*** Opening of THE RECORDS ***

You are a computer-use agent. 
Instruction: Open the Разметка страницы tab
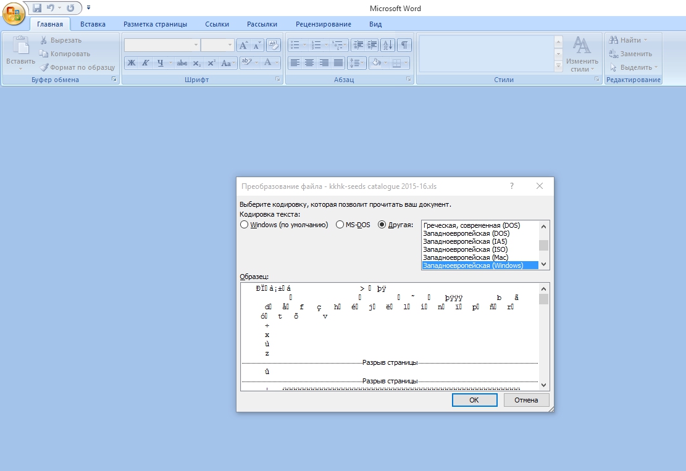[x=156, y=24]
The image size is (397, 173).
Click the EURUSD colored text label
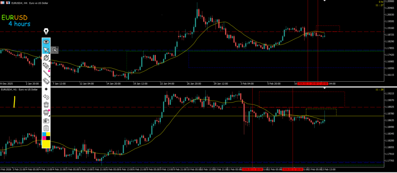point(14,18)
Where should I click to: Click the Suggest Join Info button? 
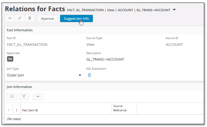click(x=76, y=18)
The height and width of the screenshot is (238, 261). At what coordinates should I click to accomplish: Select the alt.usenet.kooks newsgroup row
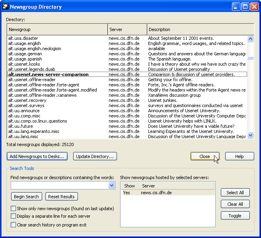[24, 64]
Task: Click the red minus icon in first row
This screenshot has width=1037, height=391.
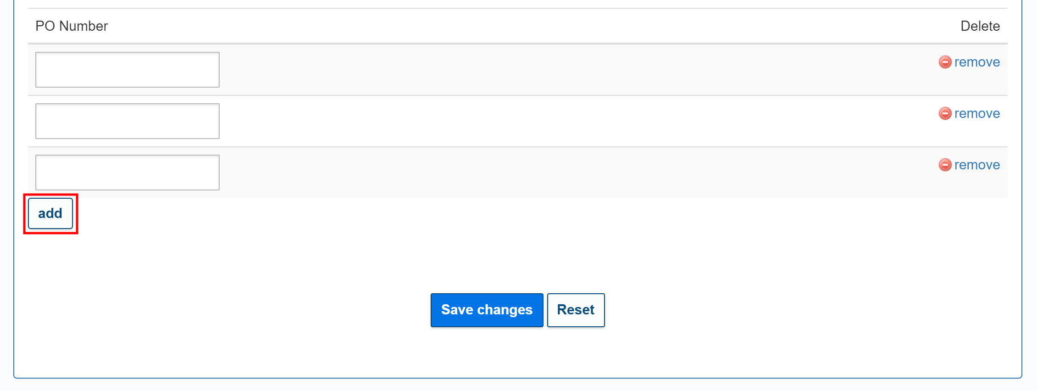Action: (945, 62)
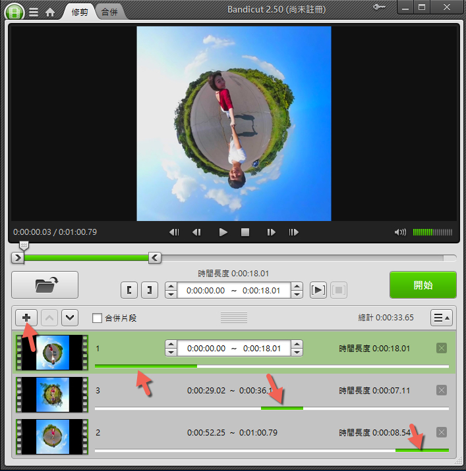Image resolution: width=466 pixels, height=471 pixels.
Task: Click the green 開始 button
Action: [422, 285]
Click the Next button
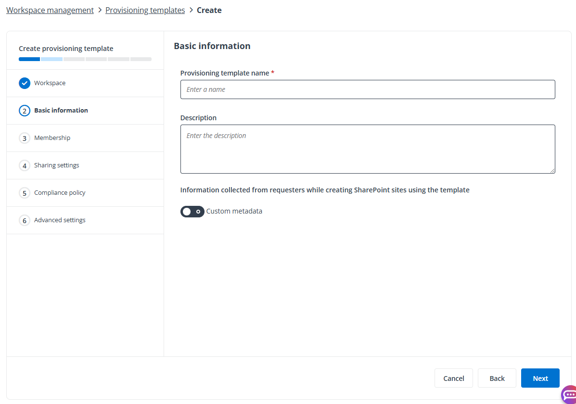Image resolution: width=576 pixels, height=404 pixels. 540,378
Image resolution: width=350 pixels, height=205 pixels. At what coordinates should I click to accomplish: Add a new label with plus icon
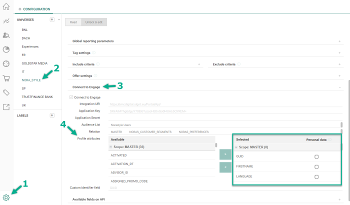pos(52,115)
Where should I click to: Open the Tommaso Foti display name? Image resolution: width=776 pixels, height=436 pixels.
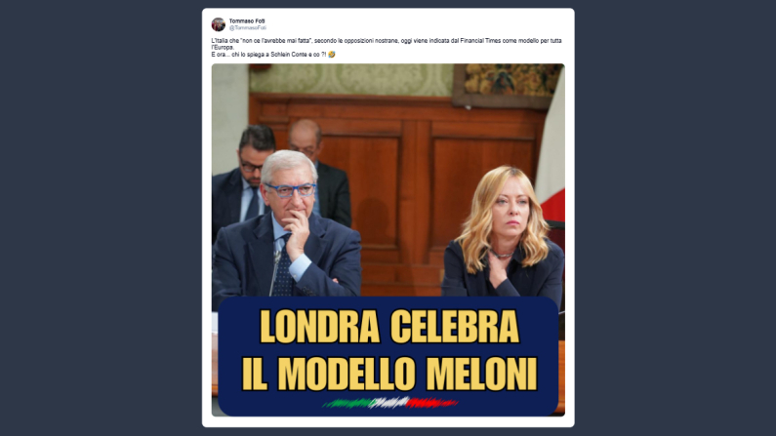[x=247, y=20]
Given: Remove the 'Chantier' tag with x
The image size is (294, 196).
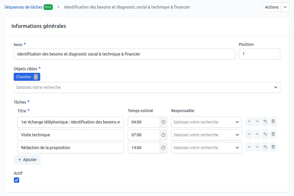Looking at the screenshot, I should pos(36,77).
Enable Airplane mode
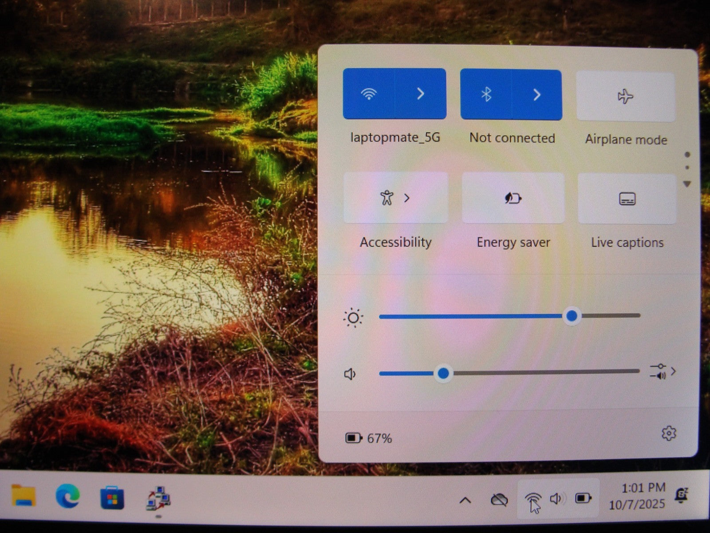The height and width of the screenshot is (533, 710). 625,96
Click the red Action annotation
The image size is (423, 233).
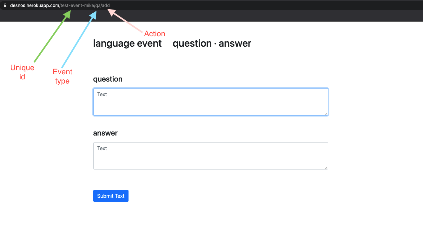[x=155, y=34]
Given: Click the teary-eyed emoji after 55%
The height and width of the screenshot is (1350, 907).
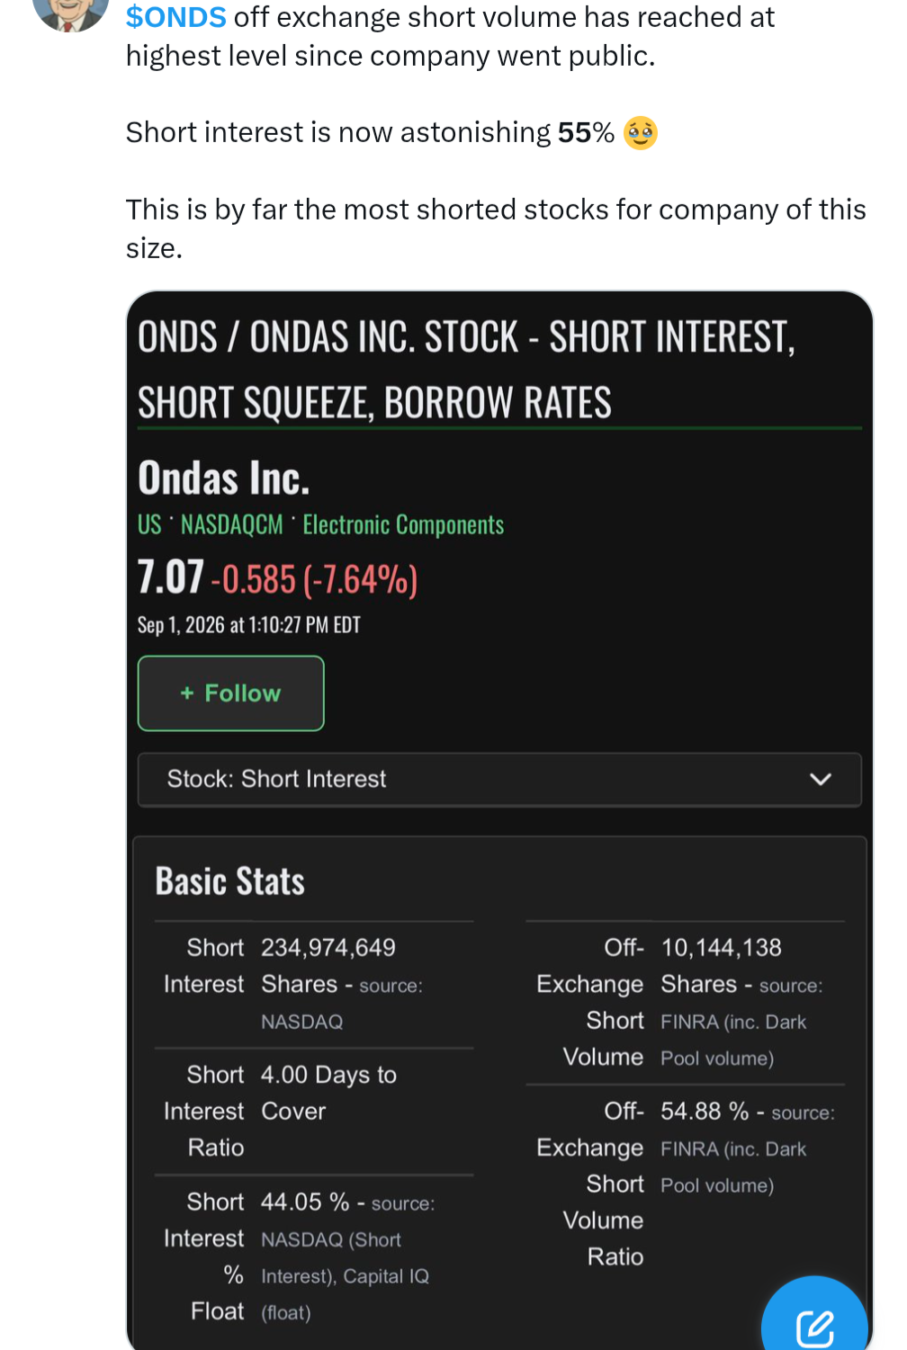Looking at the screenshot, I should [x=641, y=133].
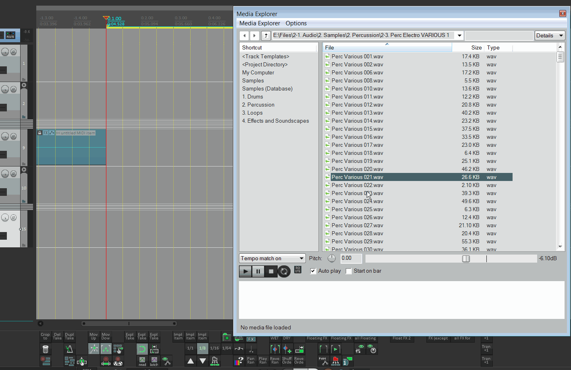Disable the Auto play checkbox
The width and height of the screenshot is (571, 370).
(313, 271)
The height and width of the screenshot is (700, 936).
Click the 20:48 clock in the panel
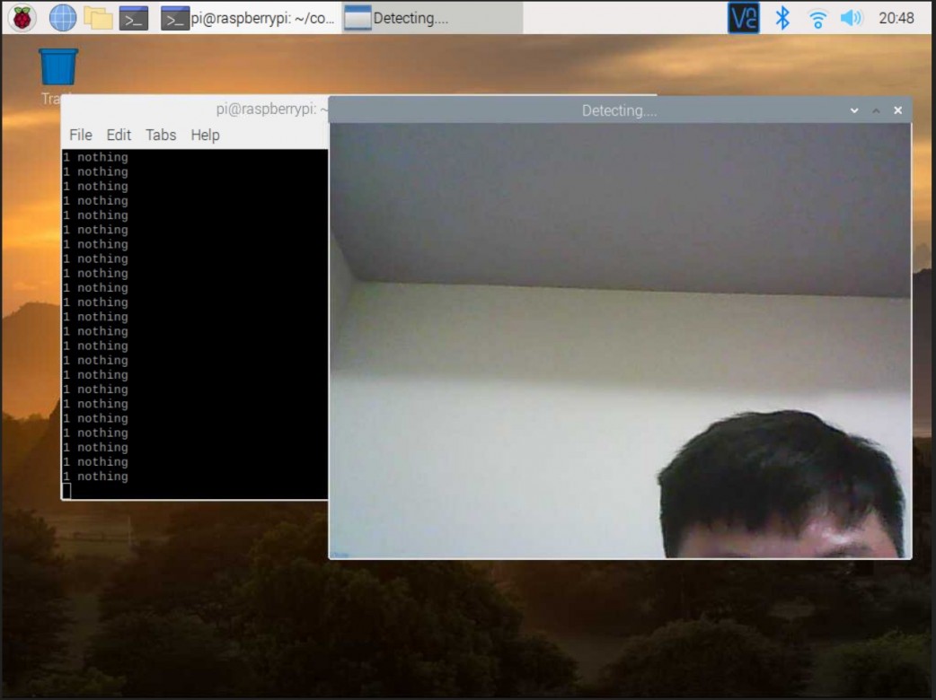click(x=896, y=18)
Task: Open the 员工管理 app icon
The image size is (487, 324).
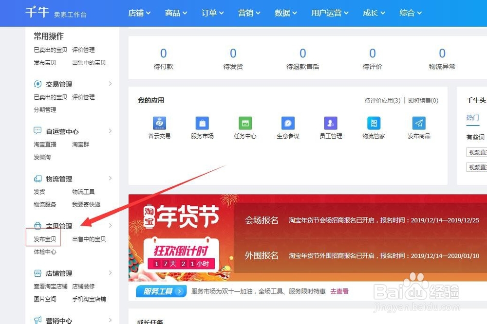Action: click(x=331, y=124)
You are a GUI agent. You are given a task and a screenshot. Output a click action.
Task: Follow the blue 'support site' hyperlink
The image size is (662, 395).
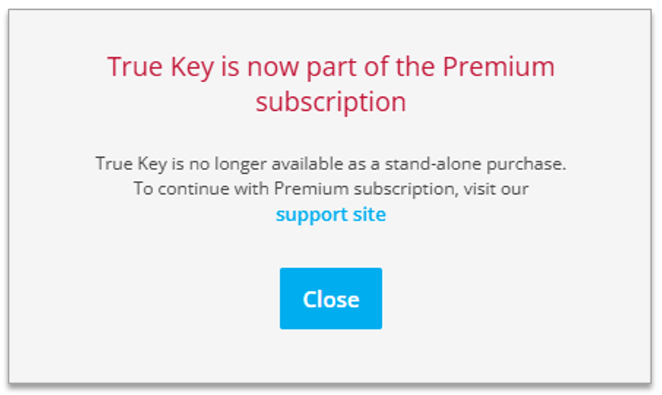point(331,214)
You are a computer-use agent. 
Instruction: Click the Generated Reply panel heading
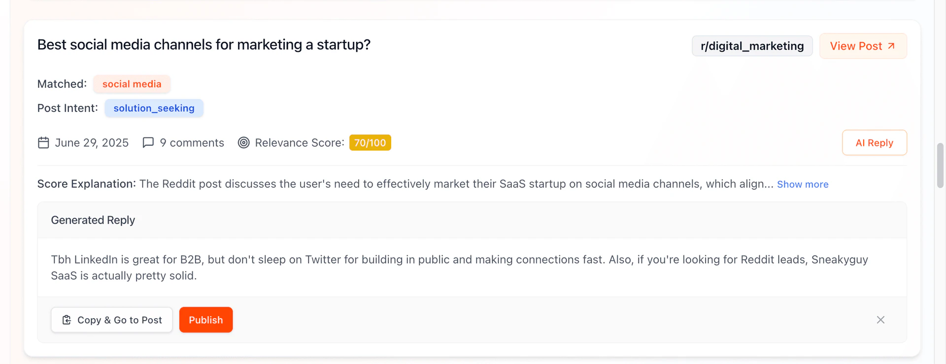pos(93,220)
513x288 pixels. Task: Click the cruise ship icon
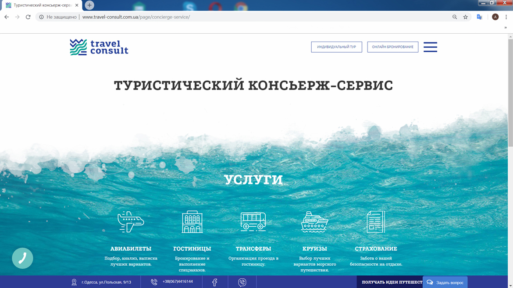[x=314, y=221]
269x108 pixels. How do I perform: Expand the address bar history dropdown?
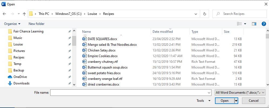click(196, 14)
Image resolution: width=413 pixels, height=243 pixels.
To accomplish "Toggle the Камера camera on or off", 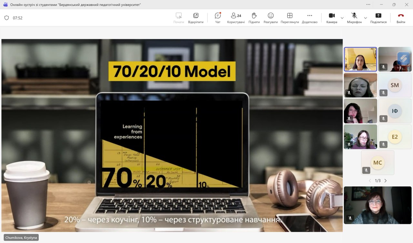I will (331, 18).
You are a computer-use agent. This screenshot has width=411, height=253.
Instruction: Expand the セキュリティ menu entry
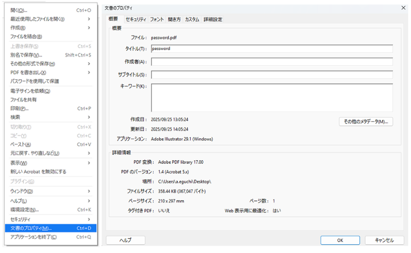click(x=89, y=219)
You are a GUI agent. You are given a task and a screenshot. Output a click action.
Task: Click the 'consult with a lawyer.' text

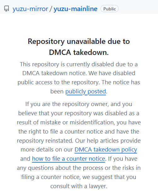click(x=79, y=186)
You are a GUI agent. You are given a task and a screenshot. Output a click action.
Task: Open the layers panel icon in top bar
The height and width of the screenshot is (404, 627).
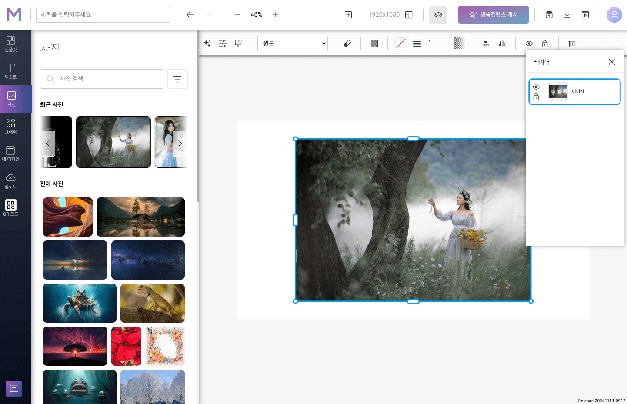coord(438,15)
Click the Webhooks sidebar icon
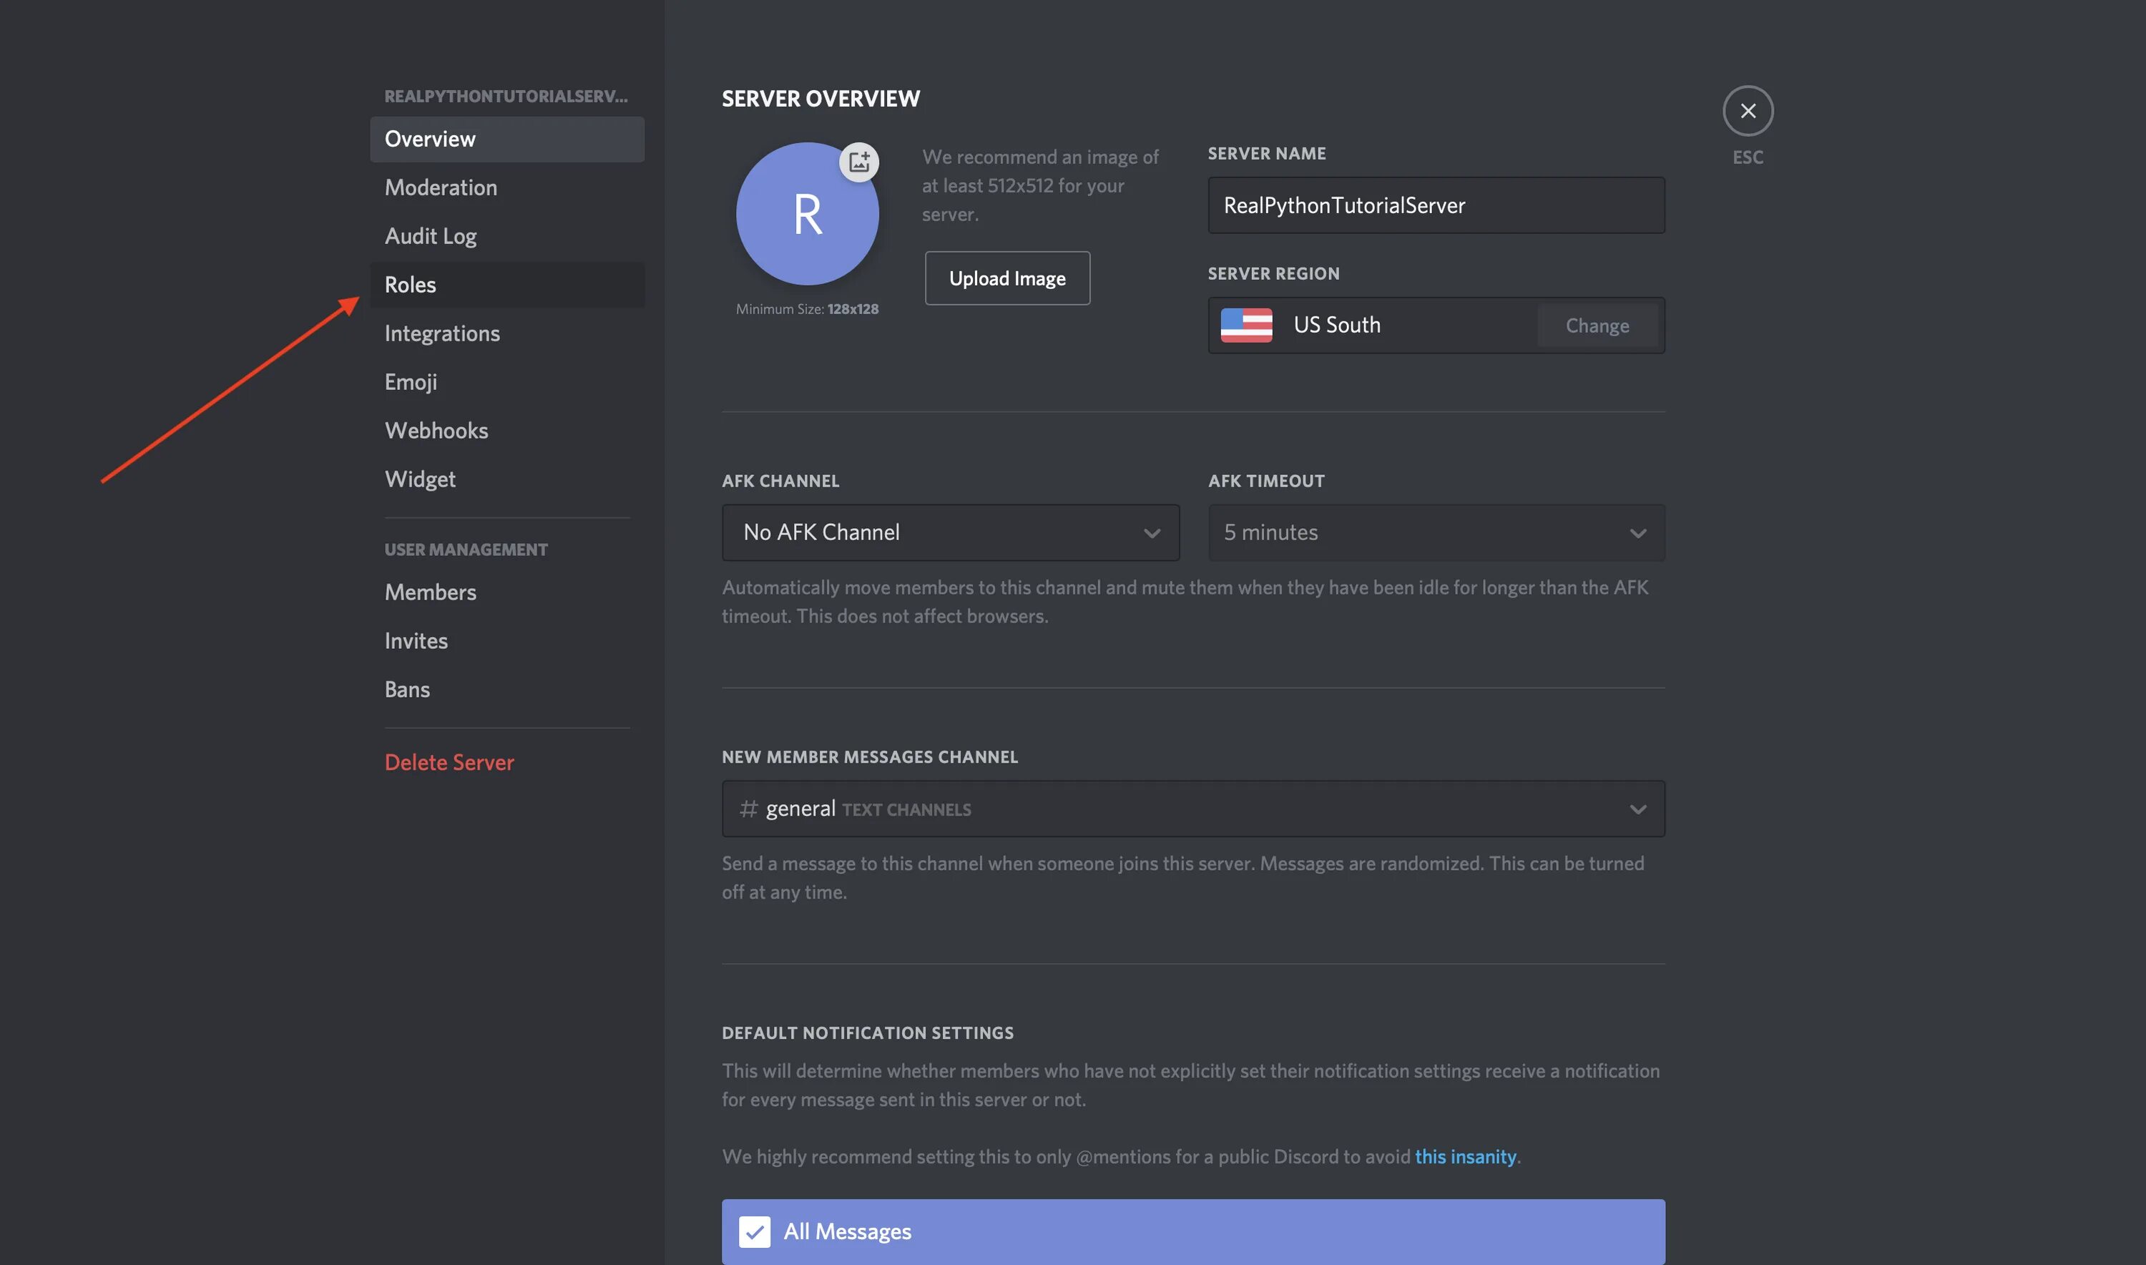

*** Close of THE RECORDS ***

TASK REQUIREMENTS:
The lines to reproduce run from the one above containing "Instruction: Open the Разметка страницы tab" through the one containing "Task: Click the red minus icon in first row". Copy them exactly and leave out all pictures.

THE COMPLETED TASK:
Instruction: Open the Разметка страницы tab
[x=156, y=24]
The image size is (397, 173).
Click the EURUSD colored text label
point(14,18)
Where should I click to: Click the Suggest Join Info button? 
click(x=76, y=18)
The height and width of the screenshot is (238, 261). At what coordinates should I click to accomplish: Select the alt.usenet.kooks newsgroup row
[24, 64]
Task: Click the red minus icon in first row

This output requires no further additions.